» TEXT SHOWN
CLASS OF 1968: ROBERT WUAGNEUX ✯ Living in Tune … with Himself

NEW: Check out Robert’s latest CD project.

Robert Wuagneux ’68 approaches life exactly the way he approaches performing: authentically, and with wild abandon.

“For crying out loud, just go do it!” he exclaims, exhorting anyone who may doubt their own passions and abilities to believe and to act.

Robert Wuagneux ’68 counts among his influence The Beatles, David Bowie, The Police, Paul Simon, Nick Drake, Little Feat, The Kinks, Bill Withers, and Al Green. Jam with him at robertwuagneux.com. (Photo courtesy of Bob Boyer and Tim Lynch.)

Robert Wuagneux ’68 counts among his influence The Beatles, David Bowie, The Police, Paul Simon, Nick Drake, Little Feat, The Kinks, Bill Withers, and Al Green. Jam with him at robertwuagneux.com. (Photo courtesy of Bob Boyer and Tim Lynch.)

Wuagneux speaks from decades of experience. Enthralled with music at a young age—especially the doo-wop his uncles listened to—he sang on the neighborhood street corners of New York City as a teen. Nevertheless, he relegated this talent to second chair upon enrolling at Norwich as an education/psychology major at the age of 16.

» TASK INSTRUCTIONS
#1 Name every musical influence listed in the profile of Robert Wuagneux whose name begins with the word "The."
#2 According to the profile of Robert Wuagneux, how old was he when he enrolled at Norwich?
#3 Carry on with the profile of Robert Wuagneux from the point where it stops.

» DATA RECORDS
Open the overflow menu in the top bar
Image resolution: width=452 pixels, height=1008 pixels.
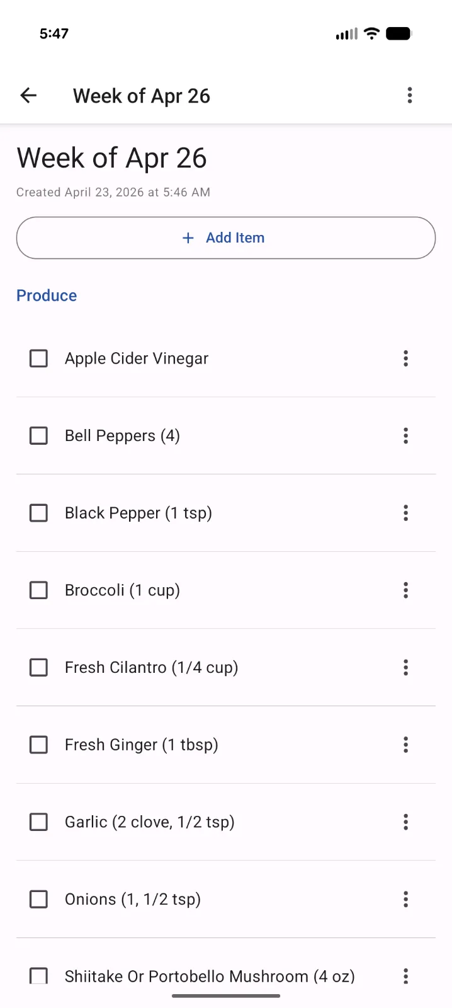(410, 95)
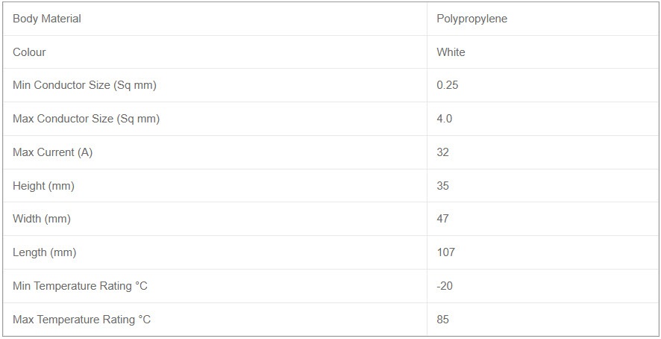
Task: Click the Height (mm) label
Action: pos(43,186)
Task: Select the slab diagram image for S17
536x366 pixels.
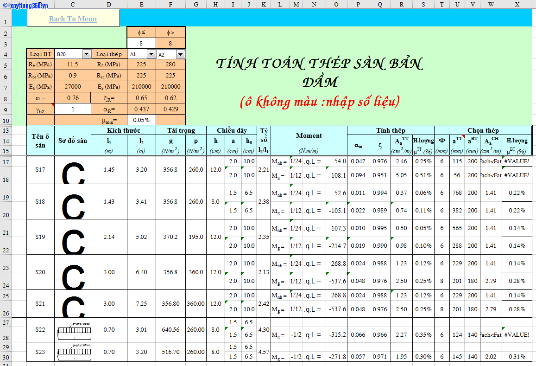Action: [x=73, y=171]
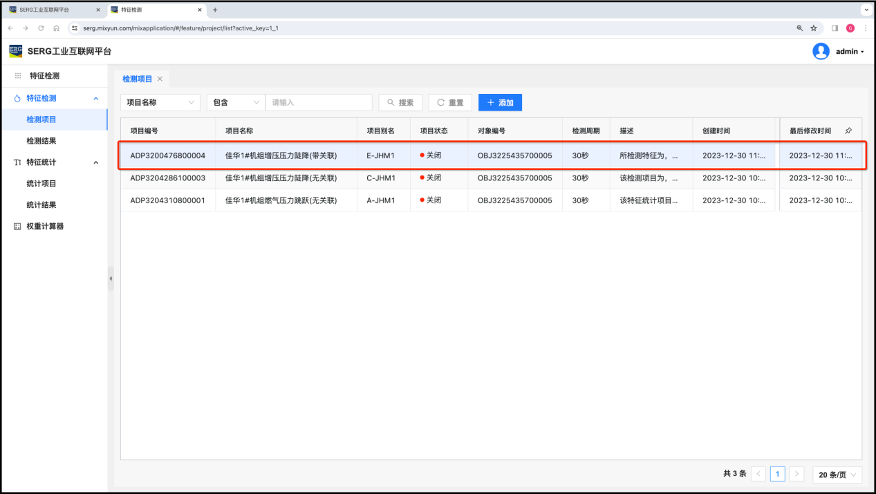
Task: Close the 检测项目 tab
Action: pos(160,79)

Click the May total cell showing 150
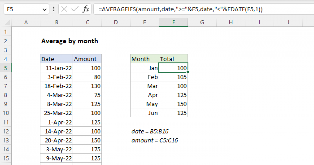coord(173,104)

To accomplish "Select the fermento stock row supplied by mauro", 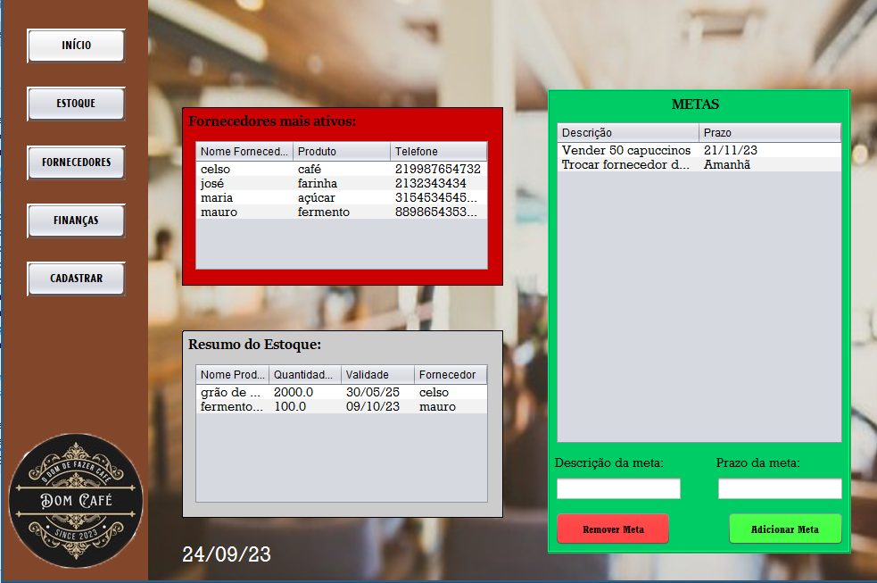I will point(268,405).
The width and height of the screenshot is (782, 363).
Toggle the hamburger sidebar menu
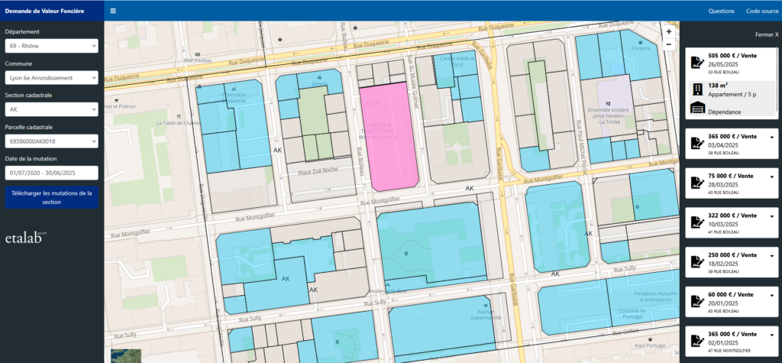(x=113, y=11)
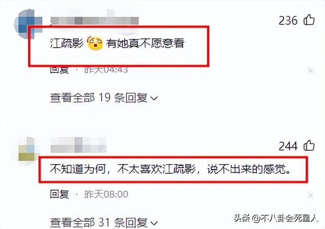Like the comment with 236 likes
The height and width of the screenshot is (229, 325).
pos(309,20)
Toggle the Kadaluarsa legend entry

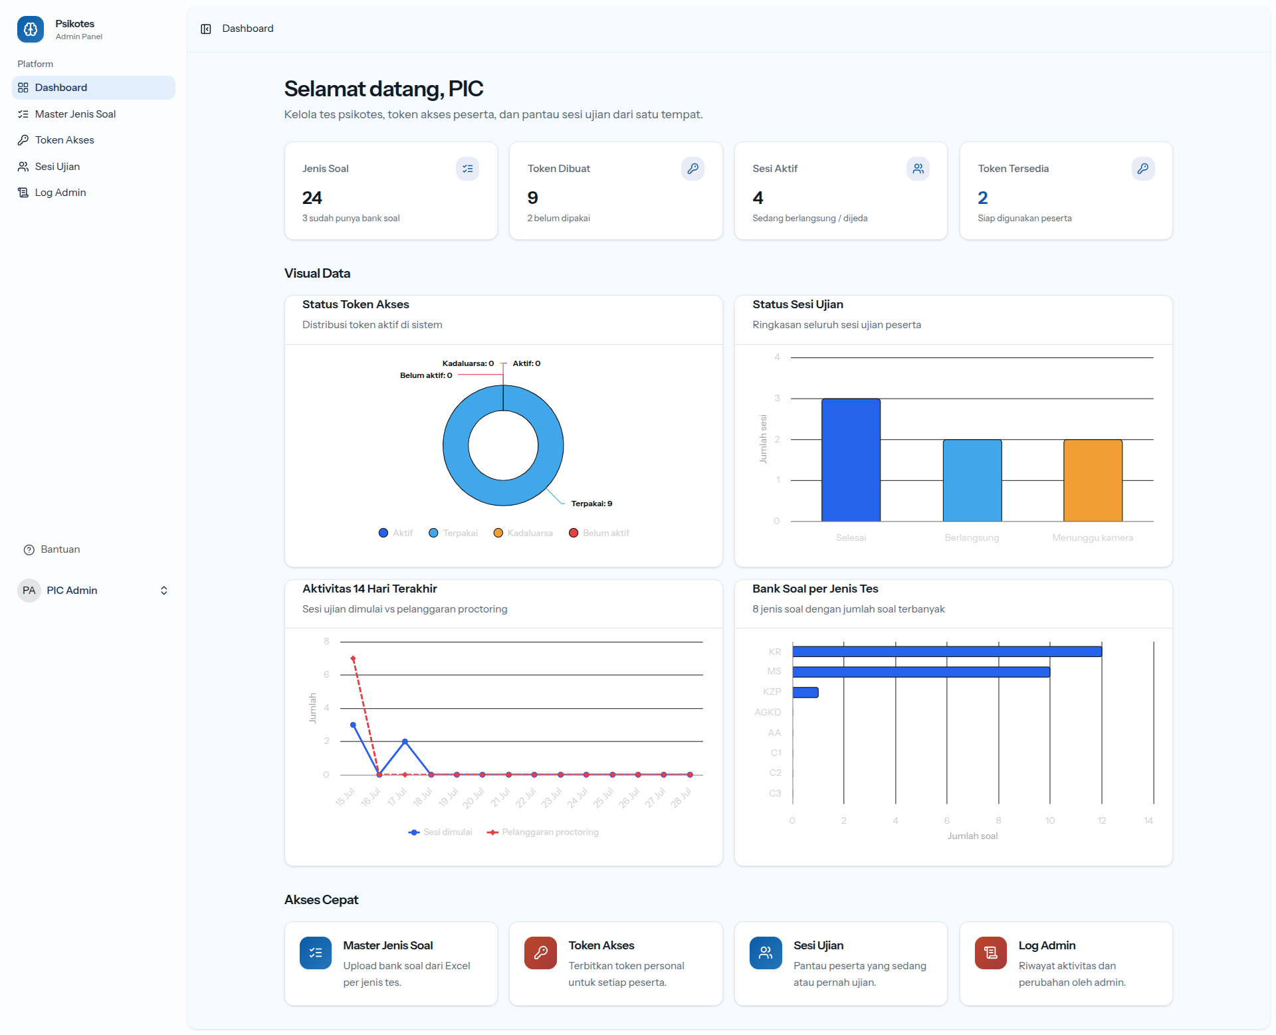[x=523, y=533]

* * *

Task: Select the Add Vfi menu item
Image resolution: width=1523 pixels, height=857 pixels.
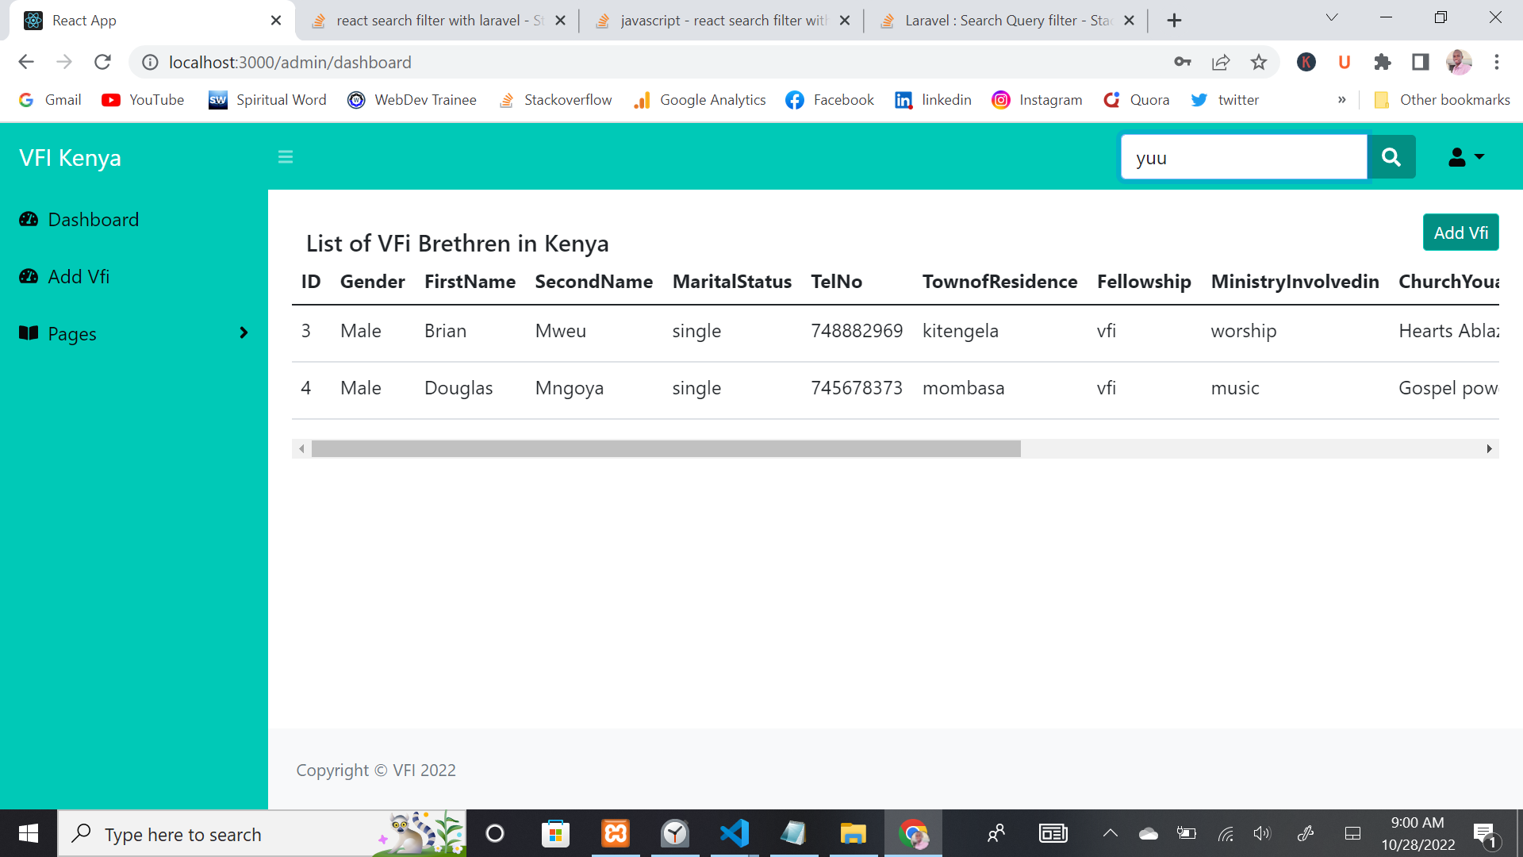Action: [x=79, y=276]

==

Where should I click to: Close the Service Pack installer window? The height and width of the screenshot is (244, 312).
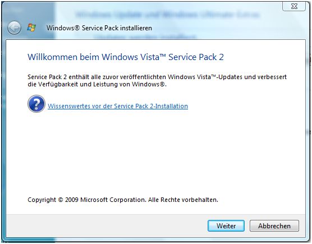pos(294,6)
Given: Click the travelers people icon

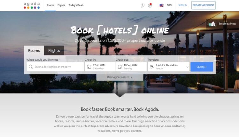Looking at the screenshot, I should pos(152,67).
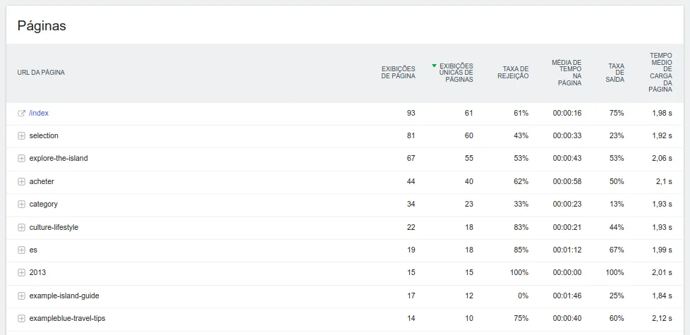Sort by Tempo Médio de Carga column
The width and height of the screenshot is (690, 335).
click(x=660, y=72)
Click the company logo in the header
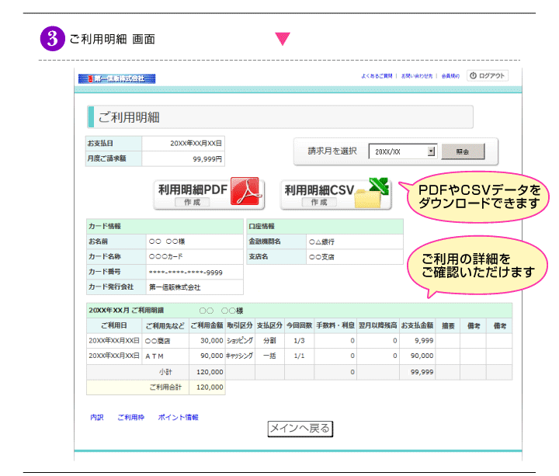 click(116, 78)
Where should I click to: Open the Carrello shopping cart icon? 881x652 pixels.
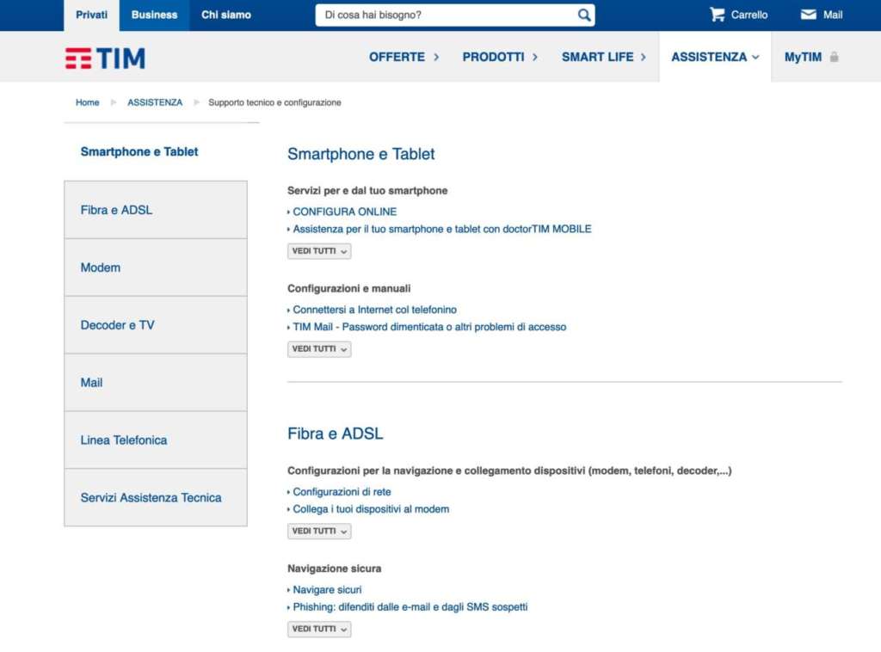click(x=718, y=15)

» ANSWERS BELOW
#1 The Beatles, The Police, The Kinks

#2 He was 16.

#3
He thought he would teach. And teaching would become an important passion in his life. But the music beckoned, too. Acting on the encouragement of language professor Fred “Fritzy” Powell, Wuagneux (pronounced ONE-you) took a detour abroad to Valencia, Spain, for his junior year. It changed his life.

“I was there to study Spanish,” he recalls. “But music just exploded for me during that time. Being exposed to flamenco inspired me to learn the guitar, and I ended up singing and playing all over Spain.”

After Norwich, Wuagneux earned a master’s degree in languages from Middlebury College. At a crossroads, he knew he had a choice to make. And, after a year of teaching in New Jersey, he made it.

“I just didn’t see myself, at 22, wearing that tweed jacket,” he recalls. “I needed to be true to myself—and that truth was music.”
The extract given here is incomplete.